___ SELECTED PASSAGE ___

Tuesday, May 18, 2010

America Exposed: Ice Cream Truck Turf Wars

It's a problem that's been swept under the collective American rug for nearly a century.  Nobody talks about it because the reality is just too disgusting.  Every spring and summer day, nearly 1.1 million kids are deprived of ice cream because of it...You know what it is.  That's right:  Ice cream truck turf wars. 

In 1919, an Iowa store owner named Christian Nelson invented the choco-covered "ice cream bar" (History of Ice Cream, 2010).  In 1920, a heartless business man named Harry Burt copied the idea and called it the Good Humor "Ice Cream Bar" (Good Humor, 2010).  Shortly thereafter, Burt and his band of hooligans decided to distribute their dairy concoction by way of white "Ice Cream Trucks."  The rest is history--bloody and ugly history.  Good Humor ruled the frozen dessert roost and ruled the streets for years before others decided to get in on the mobile ice cream distribution business.  Next thing you know, ice cream guys started staking their claims in communities and parks nationwide.  Behind the Mafia, the Bloods, and the Crips, it was the "Ice Cream Man" that you didn't want to cross.  As long as you were buying, you weren't in danger.  But, as soon you as you decided to try your fortune at frozen milk solicitation on wheels, you're life would hang by a thread.  You don't sell ice cream in another man's hood--his domain, his wheelhouse, his special spot, or on his TURF.  I was unaware of these facts until this weekend.

Saturday, I saw the best and worst of Americana while working at Sokol Park in Tuscaloosa, Alabama.  It was a beautiful day.  Low to mid 80s, light and variable cloudiness, low humidity, kids playing softball and baseball, and families spending time together.  It was perfect.  It appeared it was getting better.  Just as everyone was starting to realize how dehydrated, hot, and hungry they were becoming, a sound in the distance brought hope...

I've noticed that when people hear something fantastic and awesome, their reaction is identical to when they hear something potentially threatening or deadly such as thunder or sirens.  At the first echo of an ice cream truck Saturday, many people stopped what they were doing.  They cocked their heads just slightly and hushed their friends with a single finger extended to notify them of something significant.  Although filled with excitement, their faces suggested concern.  I saw a small child stop his game of catch with his dad in mid-throw just to listen.  His eyes got big and his right ear turned towards the sound in highly animated anticipation.

___ DATA SHOWN ___

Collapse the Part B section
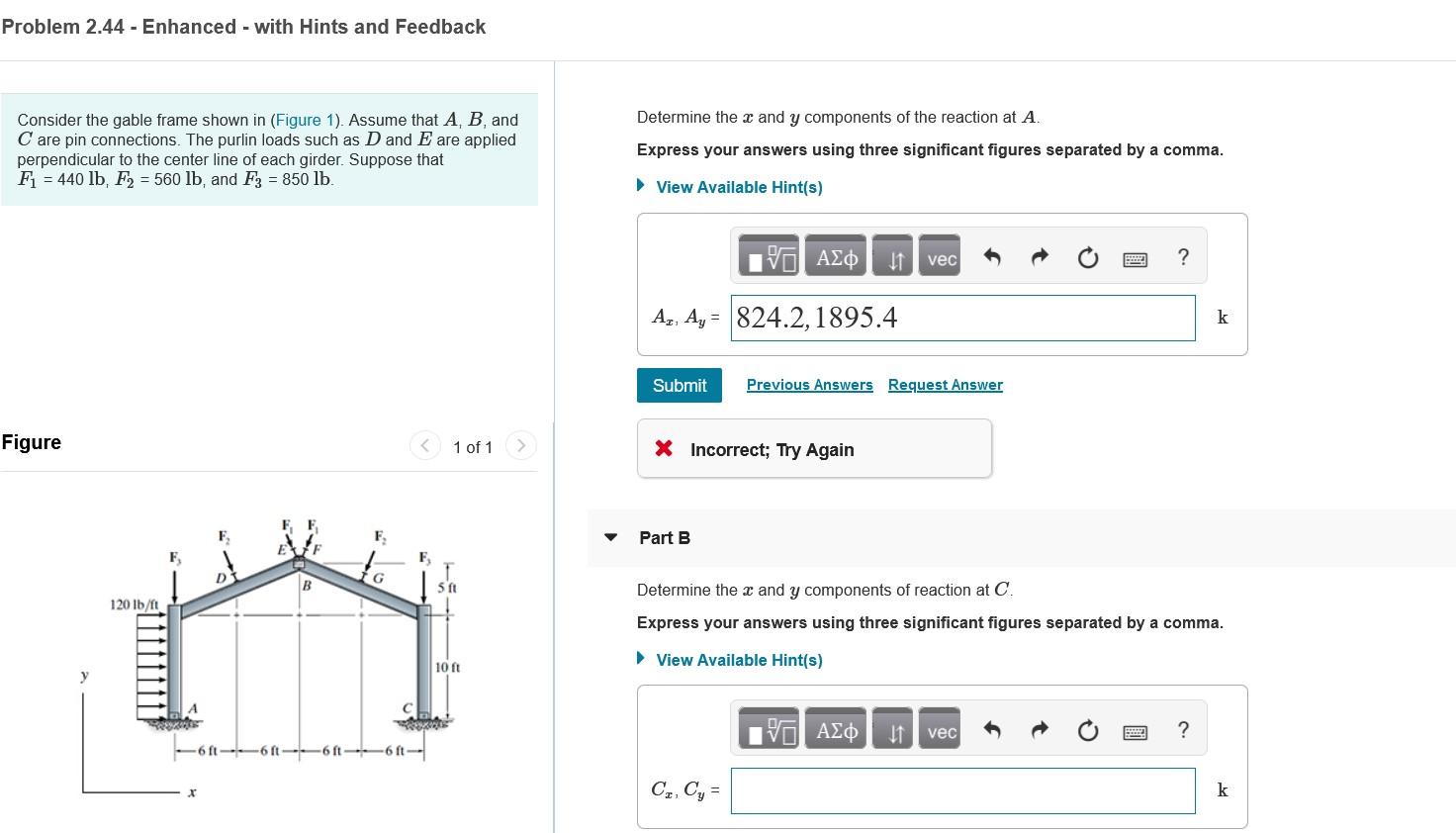Screen dimensions: 1456x833 tap(610, 538)
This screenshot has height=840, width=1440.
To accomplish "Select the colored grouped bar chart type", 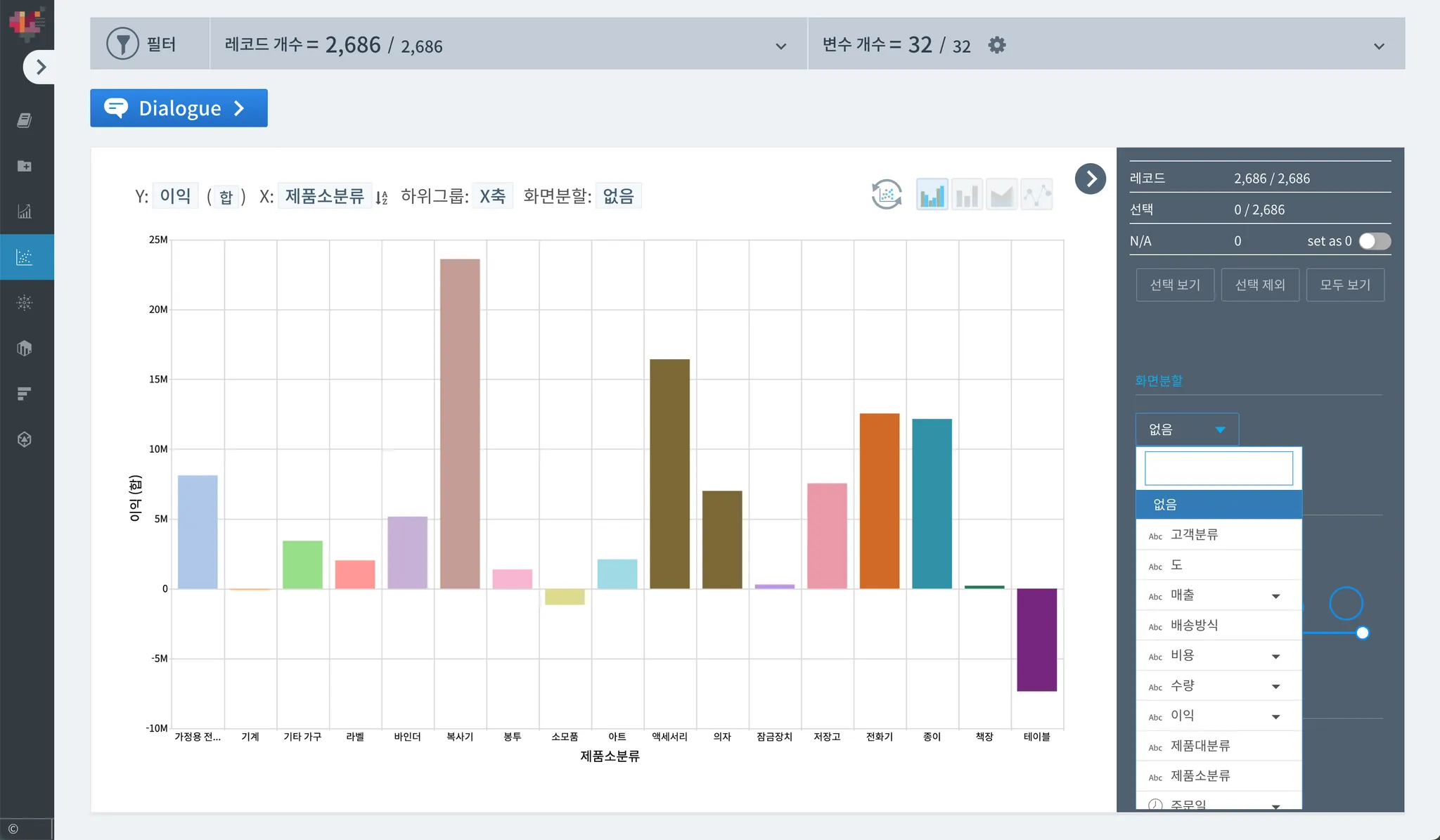I will [932, 195].
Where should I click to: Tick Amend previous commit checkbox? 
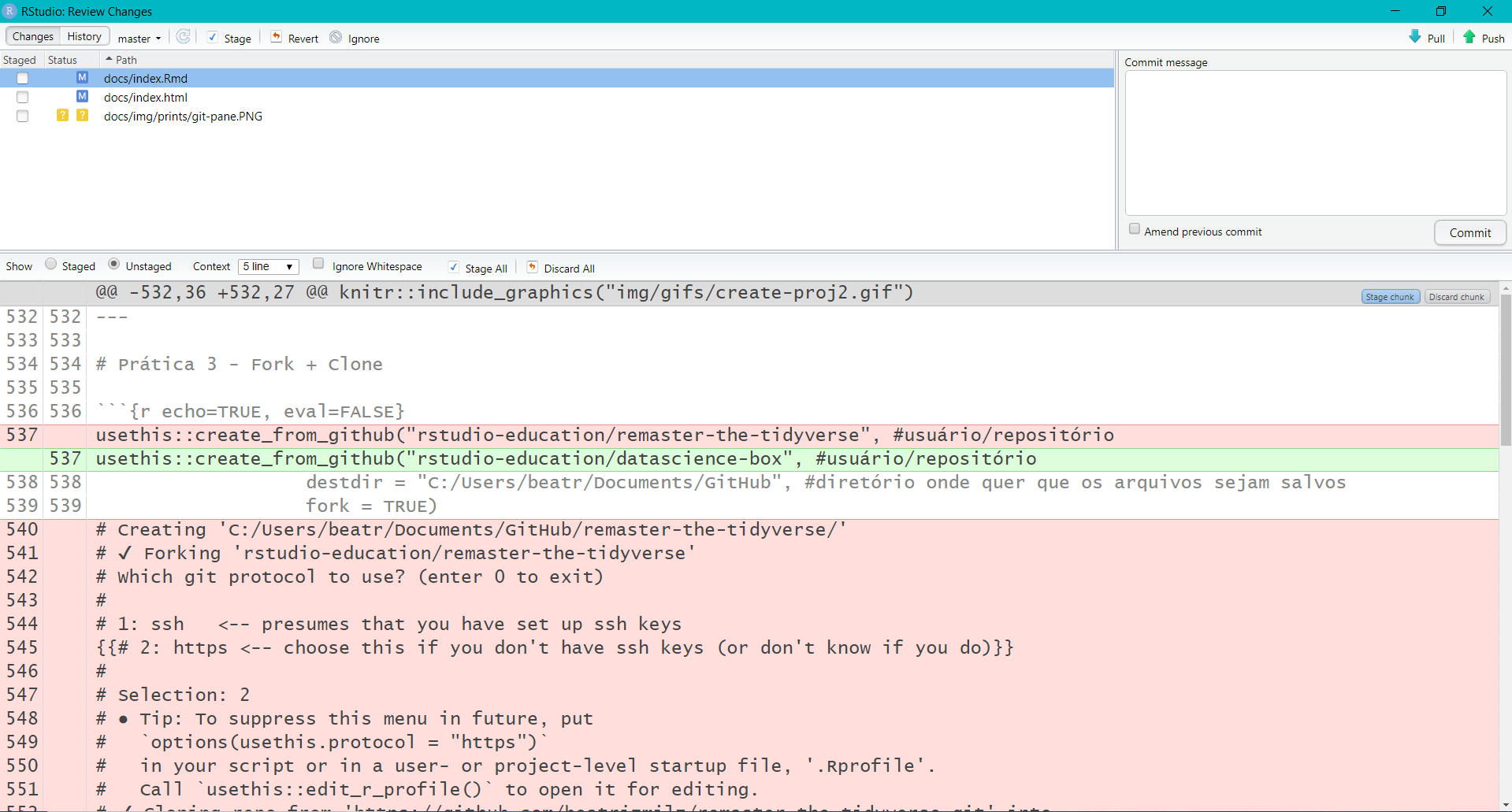[x=1135, y=229]
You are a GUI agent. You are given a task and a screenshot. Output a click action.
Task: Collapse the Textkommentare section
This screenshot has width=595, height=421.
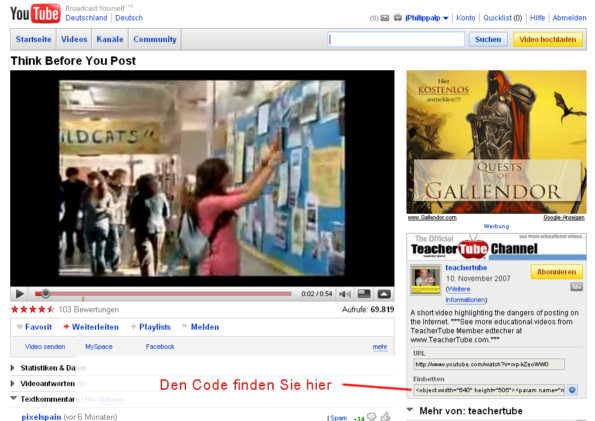[x=14, y=399]
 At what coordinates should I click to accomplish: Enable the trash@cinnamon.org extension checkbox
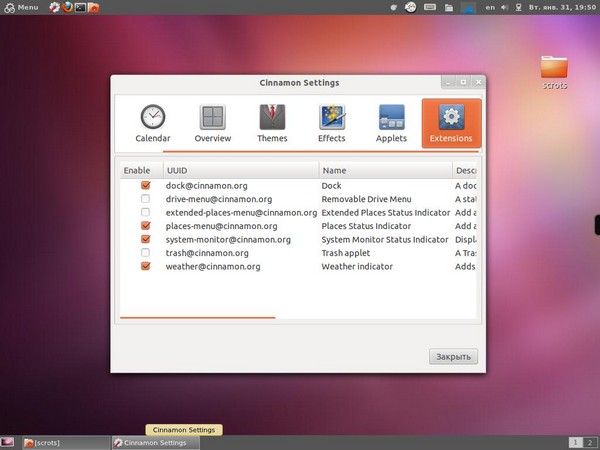146,253
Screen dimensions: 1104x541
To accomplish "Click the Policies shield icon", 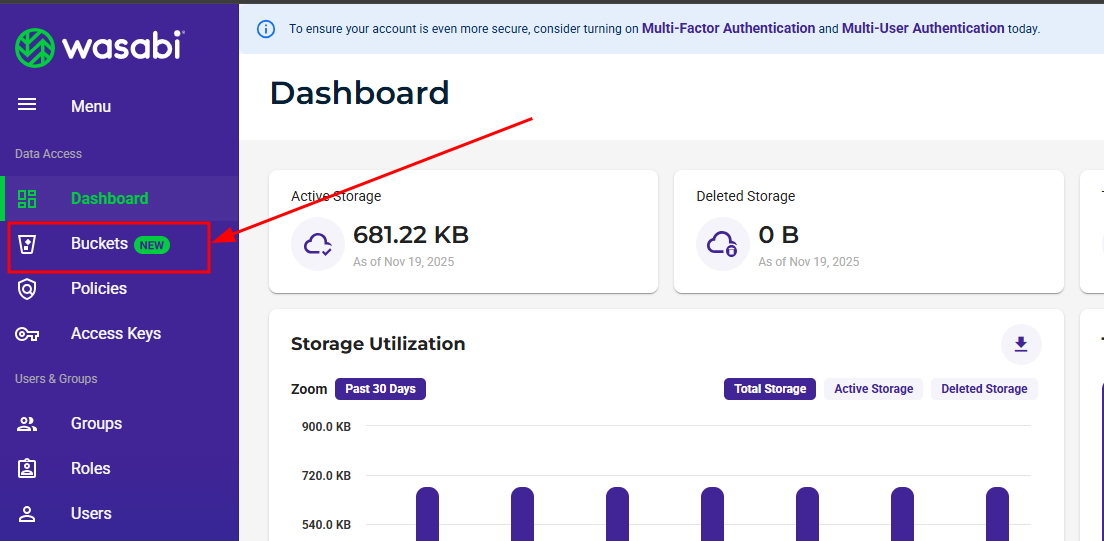I will pyautogui.click(x=27, y=289).
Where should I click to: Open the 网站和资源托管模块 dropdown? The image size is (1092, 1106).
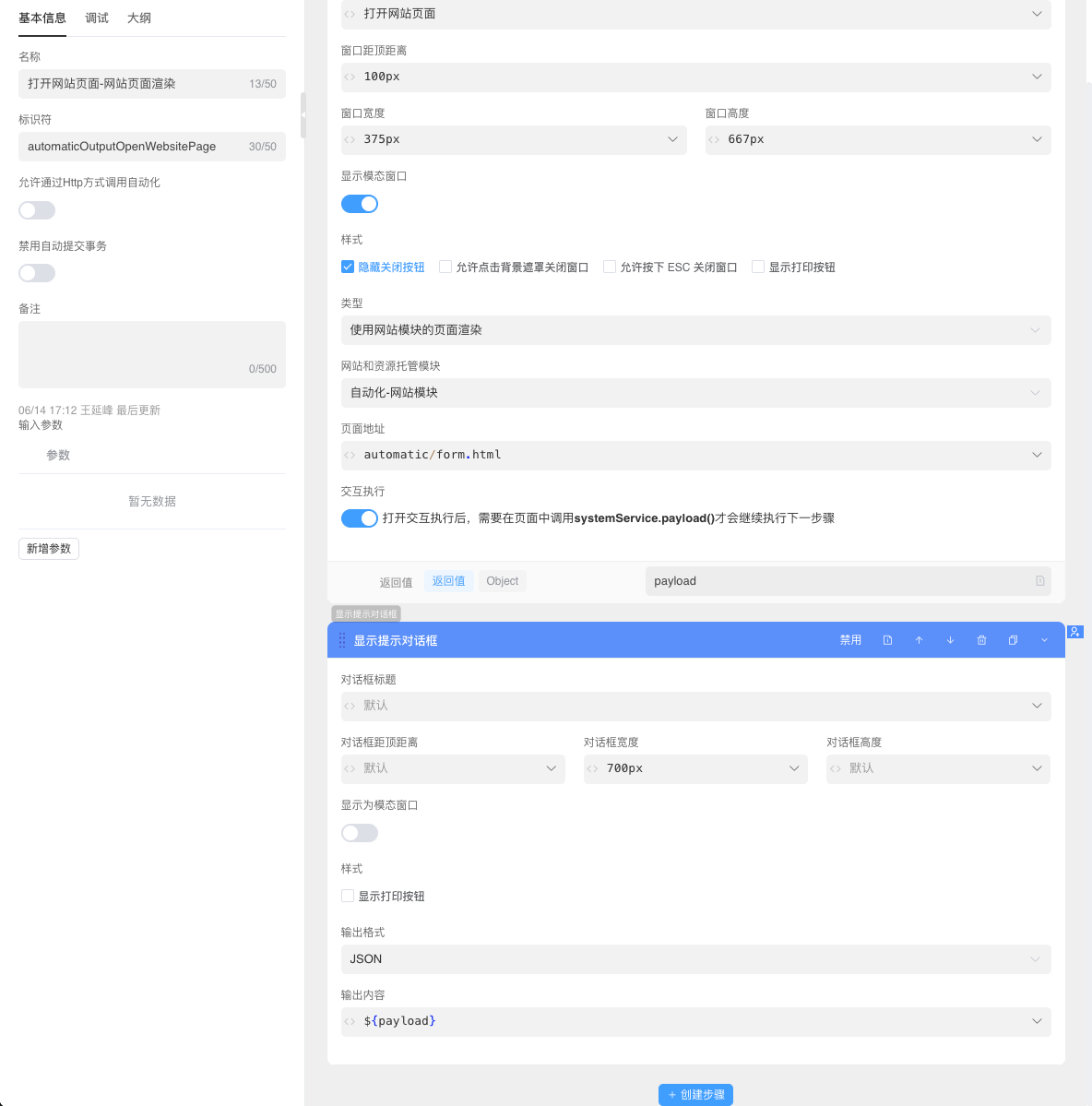point(695,393)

___

§ **GOAL 1**:
In the ice cream truck post, who invented the chocolate-covered "ice cream bar" in 1919?
§ **GOAL 2**:
Please transcribe the ice cream truck post from "It's a problem" to "truck turf wars.".
§ **GOAL 3**:
Pick up the ice cream truck post after its final sentence and carry it forward.

§ **TASK RESULT 1**:
Christian Nelson, an Iowa store owner.

§ **TASK RESULT 2**:
It's a problem that's been swept under the collective American rug for nearly a century.  Nobody talks about it because the reality is just too disgusting.  Every spring and summer day, nearly 1.1 million kids are deprived of ice cream because of it...You know what it is.  That's right:  Ice cream truck turf wars.

§ **TASK RESULT 3**:
Next was the moment of discovery and a confirmation.  Eddie Murphy describes the moment of ice cream  truck discovery best in (warning: lots of needless profanity, but funny if you can get past it) this video.  I saw some spectacular reactions.  One girl who was probably 3 or 4 started running towards the park gate with both arms in the air and very little stability in her lower half.  I was standing right behind a set of grandparents who were watching over their grandson while his brother played.  The younger brother was upset about something, and when the ice cream truck showed up, Gramps said, "Looky here now.  This will make you feel better.  Here's some money.  Got get'chu some ice cream.  And grab us a soda."  That wasn't the best, though.  There was an AWESOME 7 or 8 year old boy who had apparently seen some re-runs of the 70s show "Good Times."  As soon as he heard the ice cream truck, he did his best Jimmie Walker (Check out Jimmie on Good Times in this clip).   The kid started shouting, "DY-NO-MITE!  DY-NO-MITE!  DY-NO-MITE!"  The best part is that he was simultaneously doing his best Tiger Woods fist pump in sync with each running stride and with each syllable as he ran towards the truck.

"Kool Moes Ice Cream and Frozen Treats" had saved the day.  The driver rolled in blaring "Mary had a Little Lamb" over the truck speakers.  There were no words of course, so for all I know, the actual song Kool Moe was playing could have been "Mary had a Sno-Cone" or "Mary had a Drumstick."  Maybe, "Mary had a 3-toned, 3-flavored, Firecracker."  Who knows?  Anyway, the driver, who I would later discover is actually named Randy, also utilized the speakers to announce, "It's hot.  Real hot.  Come get your ice cream, cold sodas, cold gatorades, and cold water!" 

Things were good, but not for long.

What was that we heard in the distance?  Could it be?  Yes, another Ice Cream truck!  It had to be a good thing, right?  Right?  I mean, 2 hawkers of Flinstone Push-ups are better than 1, aren't they?  In short, the answer is no.  But I will give you the answer "in long."

The second truck to roll in was owned by "Tuscaloosa Special Service Ice Cream."  Oddly, this truck's speakers were blaring the "Happy Birthday" song.  Doesn't this alienate 364/365ths of the potential clientele?  Again, I was assuming, though.  There were no words to go along with the melody.  Perhaps the song was, "A Chocolate Eclair for you!" or "Mickey Mouse ice cream to you!"  In my mind, that song would go like this (to the tune of Happy Birthday in case you've lost me here): "Mickey Mouse ice cream to you! Mickey Mouse ice cream to you! It will smear on your faaa-ace! And it'll melt on you too!"

Anyway, 2 ice cream trucks are not better than 1.  Believe you, me.  "Special Service" rolled up in the "hood" and the driver said to Kool Moe, "I thought we settled this, Randy..." 

Randy immediately responded, "We didn't settle jack, Roger.  Now move along.  I'm busy."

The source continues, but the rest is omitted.